Intervento: questo passaggio da macchina a macchina ad un certo momento immetta anche un comando per cui quello che la prima macchina trasmette “sono elementi linguistici” quindi a quel punto dovrebbe esserci qualche cosa per cui il programma si modifica in base a questa informazione, come si riassetta il sistema? Perché a quel punto la costruzione della realtà che viene messa in atto dal parlante e sappiamo a che cosa serve, se c’è questa informazione se qualcosa è qualcosa…
Per via delle istruzioni che gli sono state immesse…
Intervento: a questo punto dovrebbe esserci la modificazione del sistema e quindi il riassetto del sistema per cui qualsiasi cosa viene considerata frutto di quelle istruzioni…
Non è semplice perché c’è la necessità di reperire delle cose vere, perché le cose vere sono quelle che in base ad altri giochi linguistici ancora rendono “importanti” agli occhi degli altri, e questo è diventato essenziale per la macchina umana a partire da altri giochi linguistici ancora e che considereremo…

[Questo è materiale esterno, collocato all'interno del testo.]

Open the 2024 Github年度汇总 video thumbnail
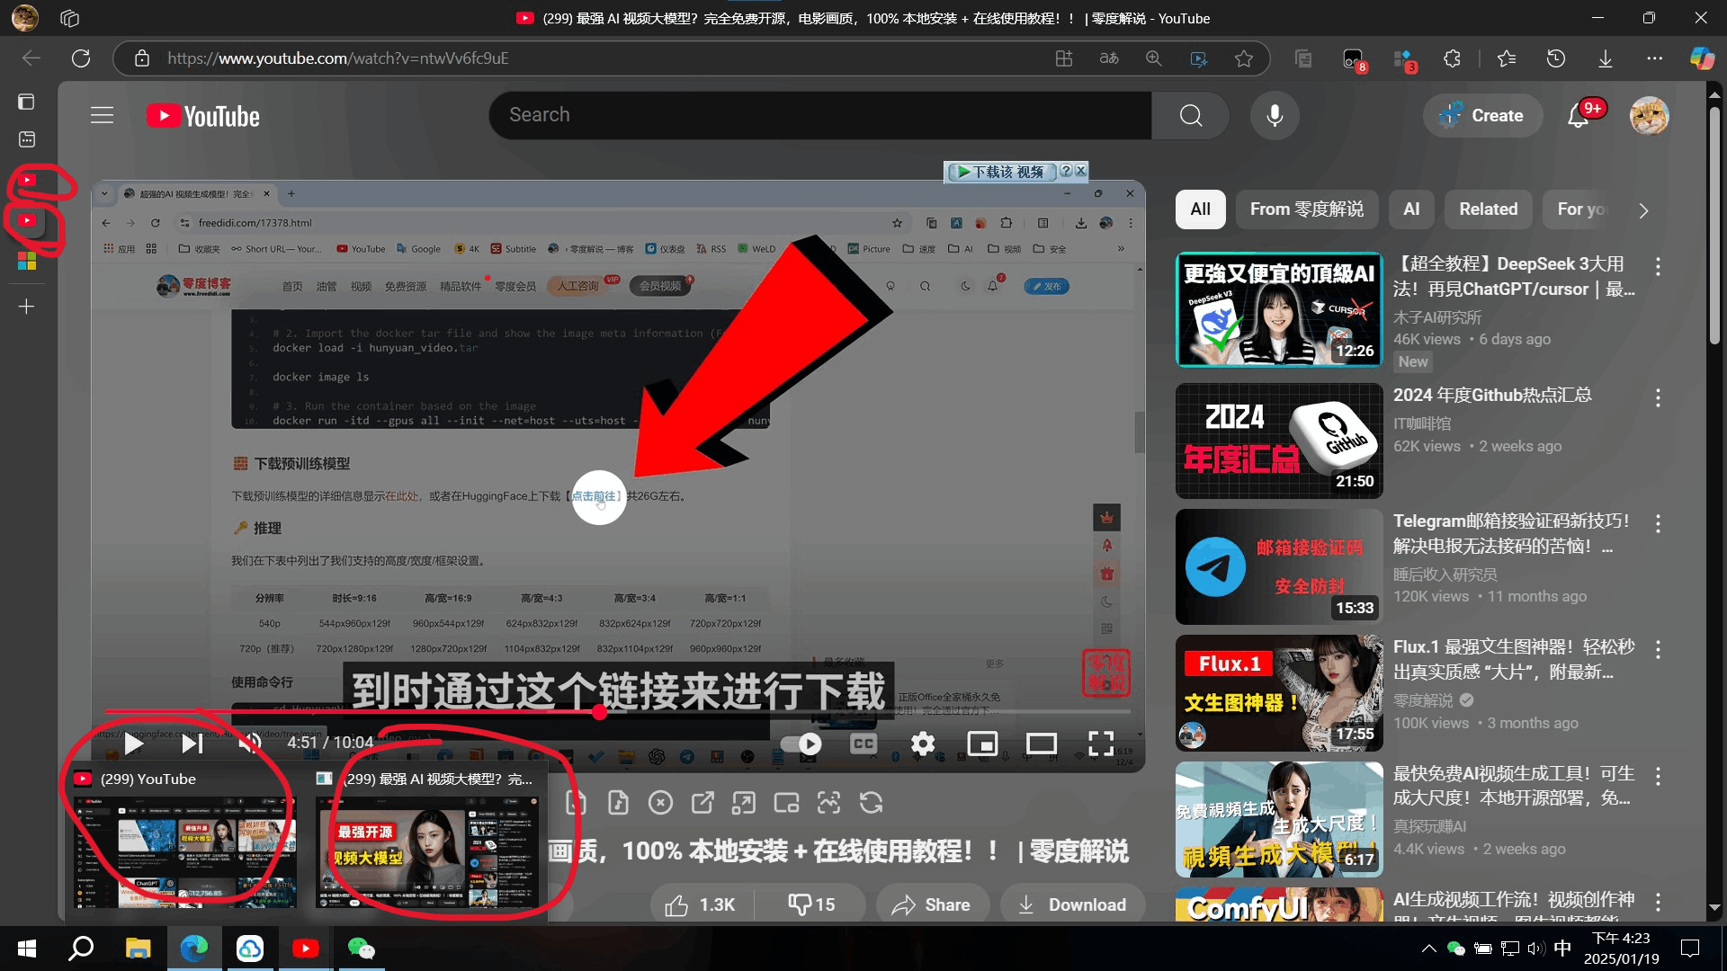This screenshot has width=1727, height=971. pos(1278,441)
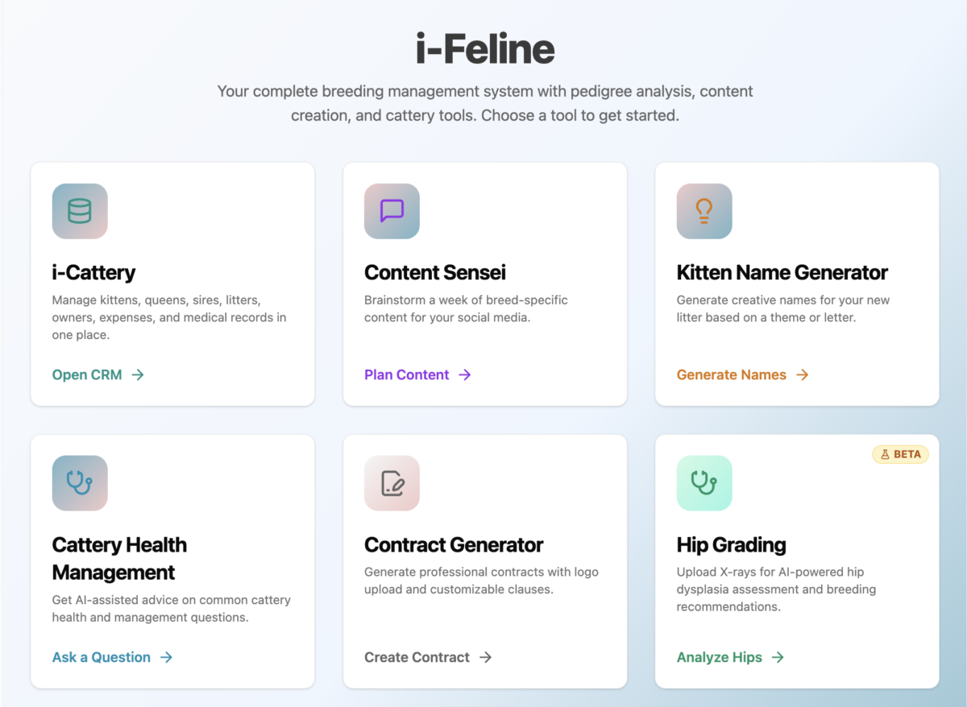This screenshot has height=707, width=967.
Task: Click Analyze Hips on the Hip Grading card
Action: coord(719,657)
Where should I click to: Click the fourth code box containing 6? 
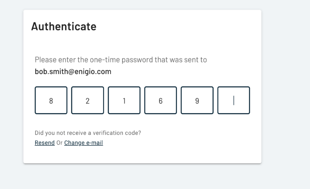(x=161, y=100)
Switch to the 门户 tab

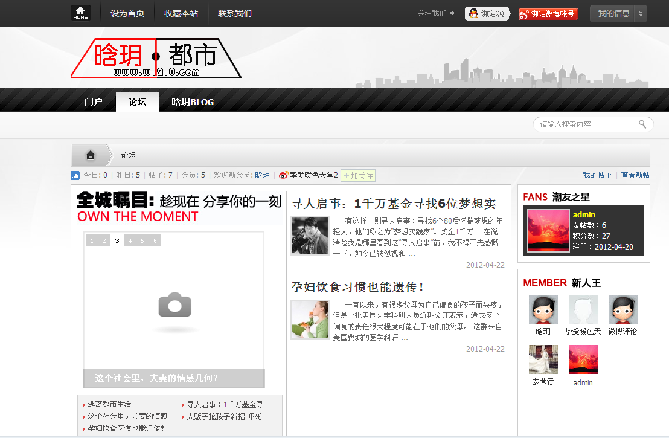point(93,101)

Intervento: pensavo a questa modificazione e quindi all’assetto del sistema che è possibile così come è avvenuto per esempio, si diceva qualche anno fa, rispetto al discorso ossessivo che certe informazioni hanno dato l’avvio al riassetto di quel sistema di pensiero, parlavamo proprio della questione clinica del discorso ossessivo che proprio per “essere importante per qualcuno” per questo gioco quindi dicevamo per la necessità di parola, per mantenere questa importanza per esempio nei confronti dei genitori “sono responsabile di tutto” “sono colpevole”…
Si modificano le premesse e sono differenti anche le conclusioni, cioè modificando le premesse si modificano le conclusioni…
Intervento: e quindi immettendo quelle istruzioni il sistema dovrebbe riassettarsi…
Con gli umani è complicato perché pensano in modo squinternato, sgangherato, con le macchine è molto più semplice. Potremmo immettere nelle macchine il dubbio, l’angoscia, la gelosia, tecnicamente è possibile farlo, ma a che scopo farle pensare come gli umani?